First, I hope you’re not too attached to that pesky right to remain silent. According to the proposed revisions, the phrase is apparently “not appropriate for campus proceedings.” Thus, a method of self-defense that is afforded child molesters and murderers is not appropriate for a drunk eighteen-year-old scared to death of getting sent to the J.A.
At least the eighteen-year-old will have the ability to have an attorney at his hearing who will properly defend his client’s action, right? Wrong. In phrasing reminiscent of recent discussions involving enemy combatants, the accused is afforded an advisor at any stage. However, that advisor must be a member of the Cornell faculty, staff or student body and is not permitted to “participate actively” in the hearing. Thus, the recently sobered up yet terrified eighteen-year-old must now remember the coaching he received from someone who either doesn’t know him or doesn’t know the system or face possibly severe sanctions.
Interestingly, the Krause Report does not account for faculty members who happen to be attorneys. Are they disqualified from participating because they’re interested in judicial proceedings? The Report also fails to mention how accused students will know which members of the Cornell community will be willing and able to advise them. Maybe there could be a “So We Obviously Think You’re Guilty” J.A. workshop to get the advising done in one day.
As if these revisions weren’t enough, the Krause report seeks to do away with that pesky burden of evidence. The “clear and convincing” standard currently used for judicial administration proceedings would now drop to a simple “preponderance of evidence.” The reasoning behind this shift is that it puts the accuser and accused on more equal footing than the previous higher criterion. Doing so will, according to Ms. Krause’s report, “promote the community’s educational standard.” What better way to prepare students for the outside world than by educating them under different measures?
But, the Report says, “most campus judicial systems use this standard.” Good for them, but there’s a reason why none of us went to these other schools.
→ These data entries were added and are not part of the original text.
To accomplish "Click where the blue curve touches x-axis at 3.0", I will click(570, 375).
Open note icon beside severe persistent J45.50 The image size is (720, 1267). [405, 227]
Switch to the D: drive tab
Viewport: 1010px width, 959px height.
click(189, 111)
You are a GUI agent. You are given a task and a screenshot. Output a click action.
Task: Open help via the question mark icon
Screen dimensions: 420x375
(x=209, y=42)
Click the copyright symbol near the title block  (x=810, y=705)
Cornell is supposed to be better. It is supposed to train leaders. It is not supposed turn on its students and blame other schools for the idea.
Don’t think you’re getting off the hook because you live in Collegetown. Whereas the current system limits off-campus jurisdiction to only the gravest circumstances, the new system would allow allegations “if the misconduct poses a direct and substantial threat to the educational mission of Cornell” or to its members.
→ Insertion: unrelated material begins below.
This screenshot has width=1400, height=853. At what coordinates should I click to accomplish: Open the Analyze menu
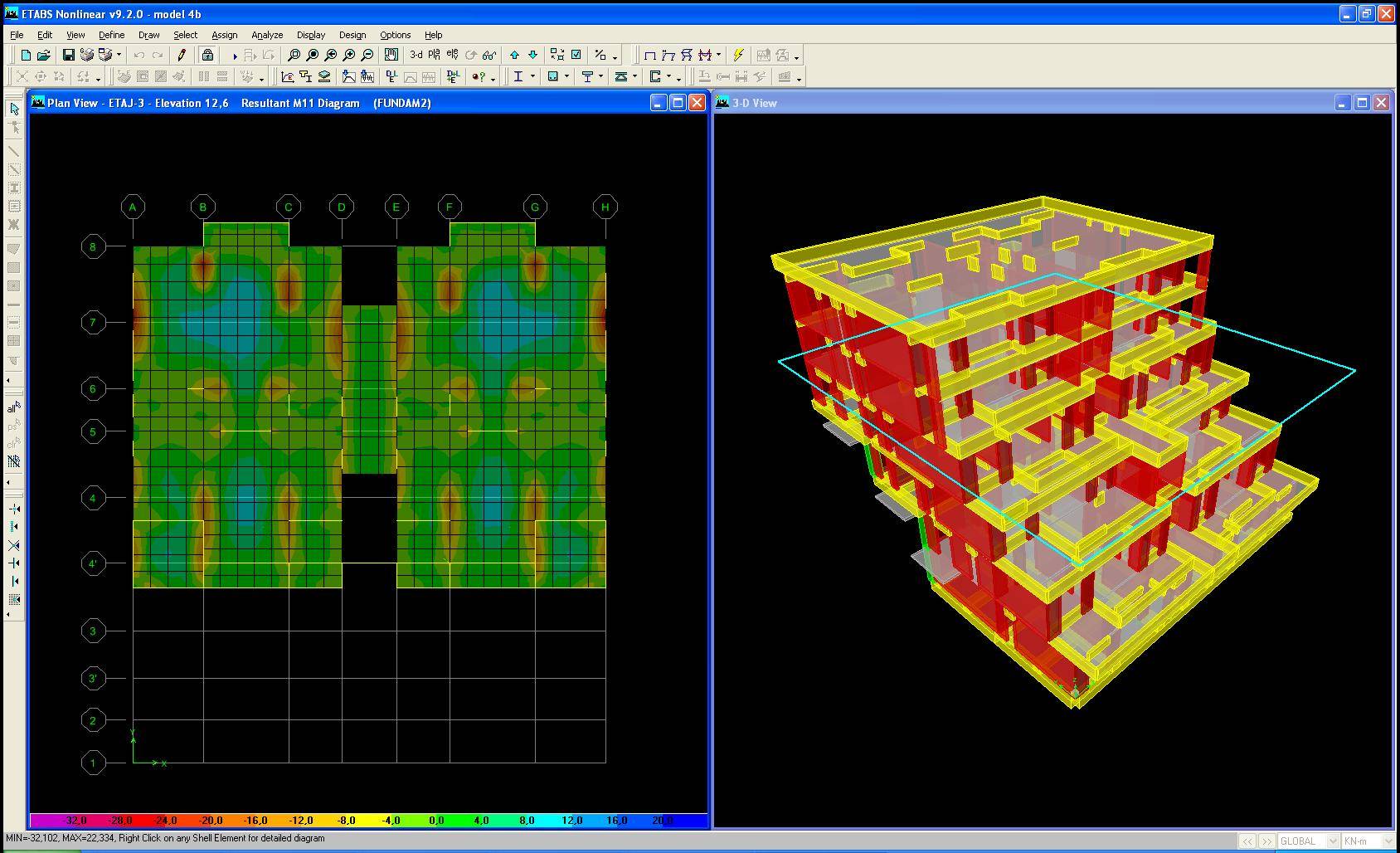tap(267, 35)
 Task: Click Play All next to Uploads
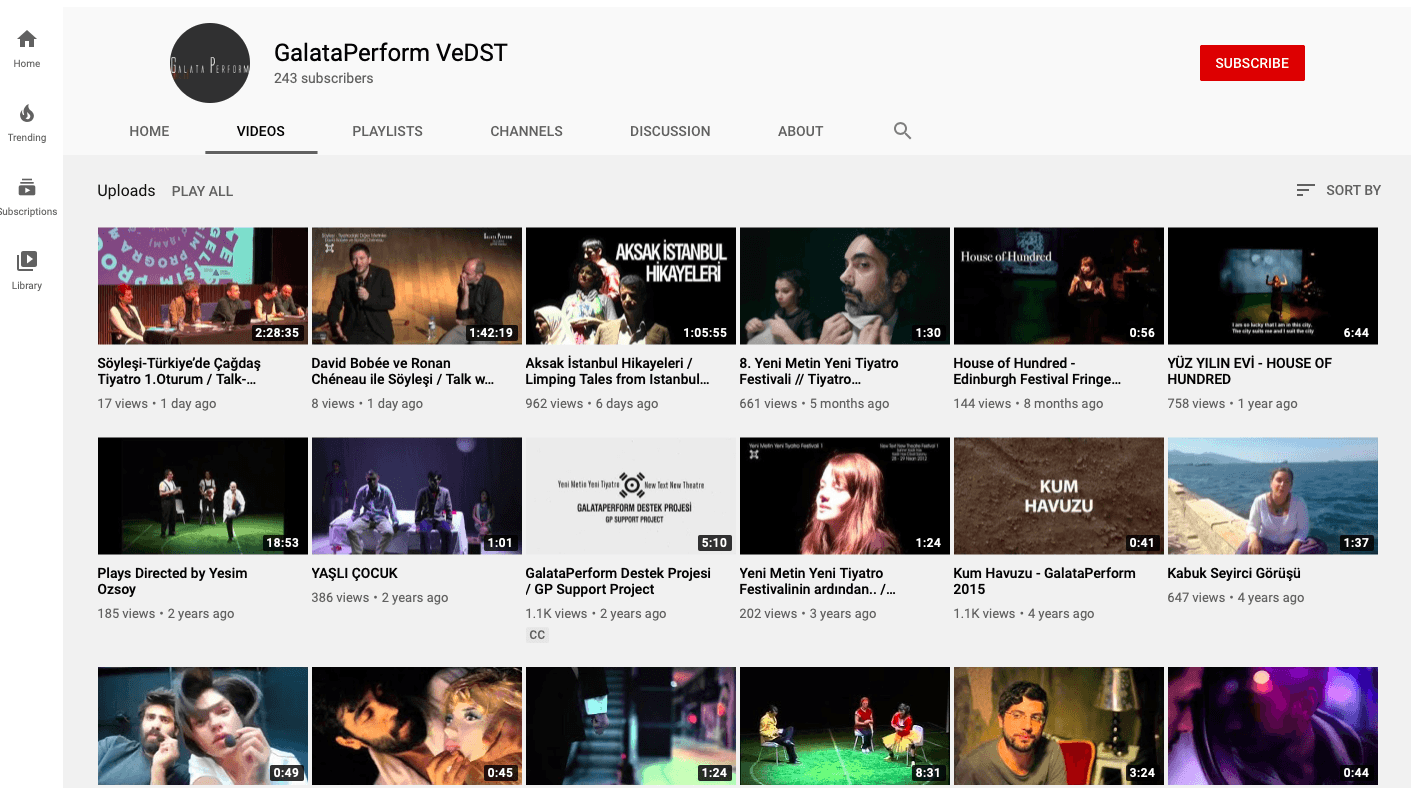(202, 191)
Yet, as the Report notes, the new wording does not properly designate the potential scope and reach of the new Code of Conduct nor does it adequately specify what types of acts constitute “direct and substantial” threats. If the requirement is in response to calls from organizations such as the Women's Resource Center for better care for sexual assault victims, then provide better services for the accuser as well as the accused. Furthermore, how would the school be notified of off-campus infractions? This provision creates the very high possibility that a student cited by the Ithaca Police in Collegetown for an infraction would be subject to more severe punishment than their classmate who committed the same act at home.
Not all college students in Ithaca go to Cornell, and the right of an accused to withhold information would make working with the IPD on the matter much more difficult.
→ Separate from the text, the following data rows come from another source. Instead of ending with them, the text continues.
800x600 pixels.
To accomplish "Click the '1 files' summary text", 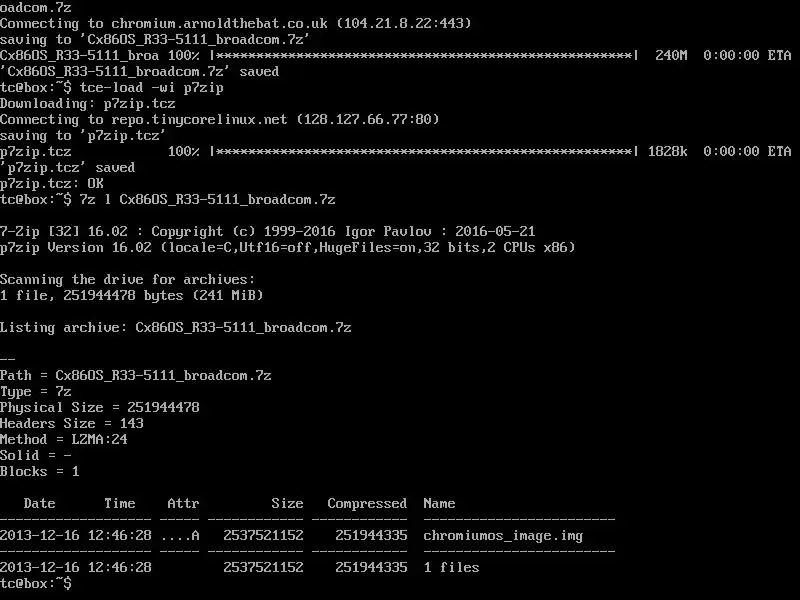I will click(x=452, y=567).
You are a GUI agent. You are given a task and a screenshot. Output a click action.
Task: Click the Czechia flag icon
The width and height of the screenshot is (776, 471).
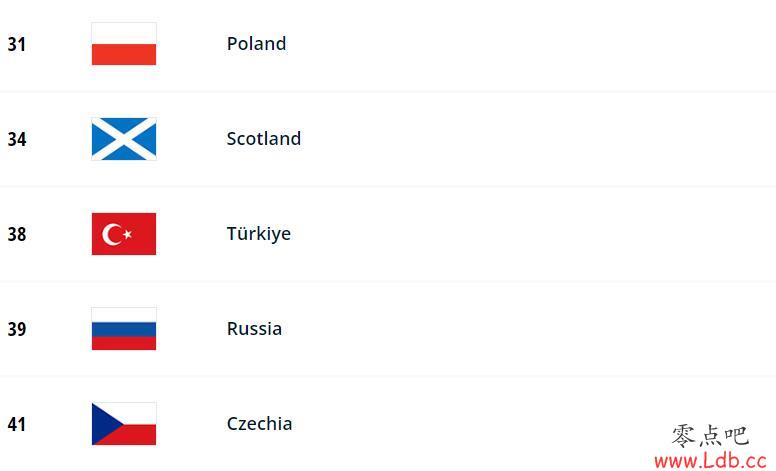pos(124,424)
Luckily, there are multiple avenues in which to express your displeasure at these possible measures. The meeting today is a tremendous way to visually show the administration your opposition to the Report; however, it is not the only way. If you can’t make the meeting, or if last night’s Super Bowl left you wiped out, post your comments on the Krause Report’s website at assembly.cornell.edu/KrauseReportComments/home. At the very least, the thoughtful dissents (and I have yet to see a piece of positive feedback) and criticisms posted on the website will make you proud to share a campus with such intellectuals and pragmatists.
Cornell prides itself on its ability to evolve and create a mature environment. Yet change for the sake of change is self-defeating, as sometimes the most important mark of a leader is knowing when to keep things the way they are.
CORRECTION: In my last column, I incorrectly attributed a quote to Justice Blackmun’s majority opinion in Roe v. Wade. The phrase was actually from a 1972 memorandum from Justice Blackmun regarding the case, with the quote stating, “You will observe that I have concluded that the end of the first trimester is critical. This is arbitrary, but perhaps any other selected point, such as quickening or viability, is equally arbitrary.” I sincerely regret the error.